Para Limak no existe más presión que la de ahorrar el máximo de los costes, incluido el laboral, ahora que entra en una fase de ampliación de las plantillas con una cifra de contratación de miles de obreros no cualificados a los que pretende alojar de cualquier manera cerca o en los alrededores de Barcelona. La iniciativa respondía en su momento a la voluntad estratégica de recurrir al máximo de extranjeros migrantes que, en su desesperación, aceptan los peores contextos laborales. Entre el rigor de las inspecciones realizadas y las enormes y reales dificultades para esconder a miles de trabajadores en un área como la del entorno barcelonés, donde precisamente el alojamiento supone el principal gasto para sus habitantes, todo apunta a que Limak deberá adaptarse a cierta precariedad sobre sus previsiones a la hora manejar un volumen inicial de 3.000 trabajadores, que si son no emigrantes o ya residentes y con papeles no permitirán el incumplimiento de los convenios base del sector.

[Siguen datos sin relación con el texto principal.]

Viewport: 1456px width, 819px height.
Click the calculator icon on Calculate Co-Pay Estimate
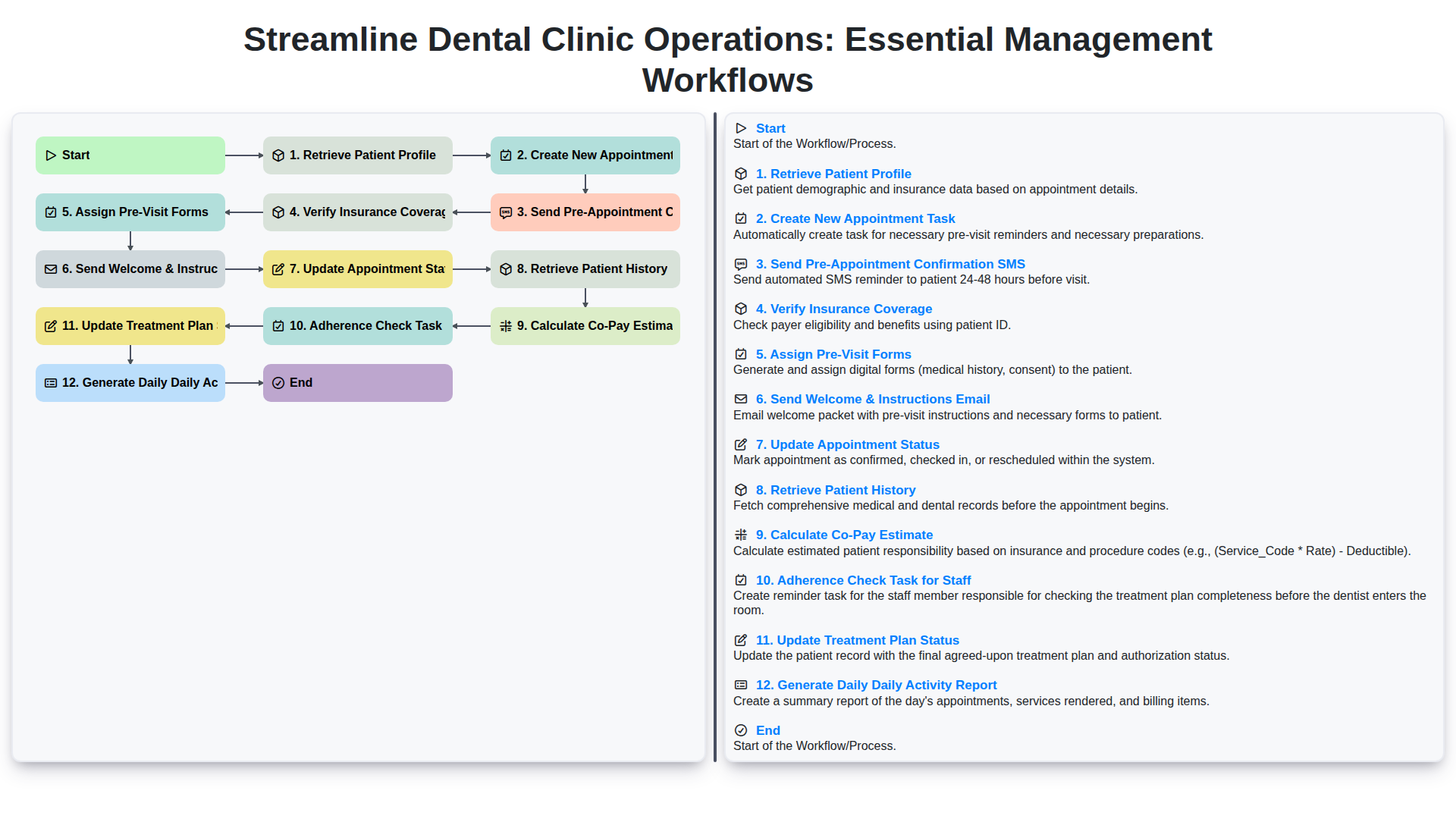click(506, 325)
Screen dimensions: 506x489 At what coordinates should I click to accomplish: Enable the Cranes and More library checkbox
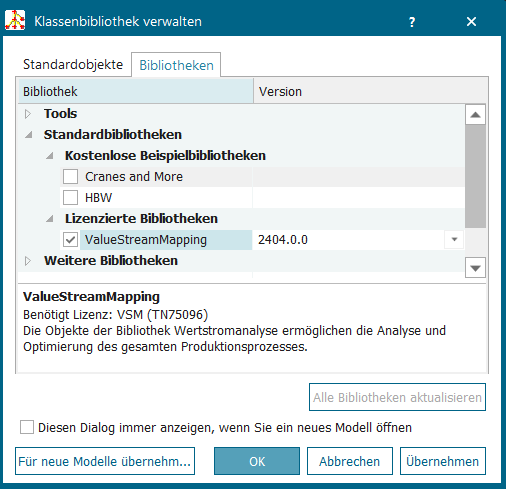pyautogui.click(x=71, y=176)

Por supuesto que, de nuevo, el resultado más que negativo de la investigación del Departamento de Trabajo de la Generalitat no ha sido difundido por la prensa, que sigue interpretando la realidad en función de los intereses de la junta, especialmente en todo lo que afecta a Limak y las obras, parcela especialmente sensible bajo la supervisión directa del presidente Joan Laporta.

El silencio mediático se ha revelado como el mejor bálsamo para Laporta sobre una situación vergonzosa y representativa del estilo y de las pésimas formas del actual mandato. Quedará para la historia que el Barça de Laporta, exclusivamente bajo su responsabilidad, eligió Limak para acelerar y abaratar la reforma del Camp Nou a costa de victimizar y engañar a los trabajadores todo lo que pudo y mientras pudo. En el fondo, por desgracia, nada o poco sorprendente.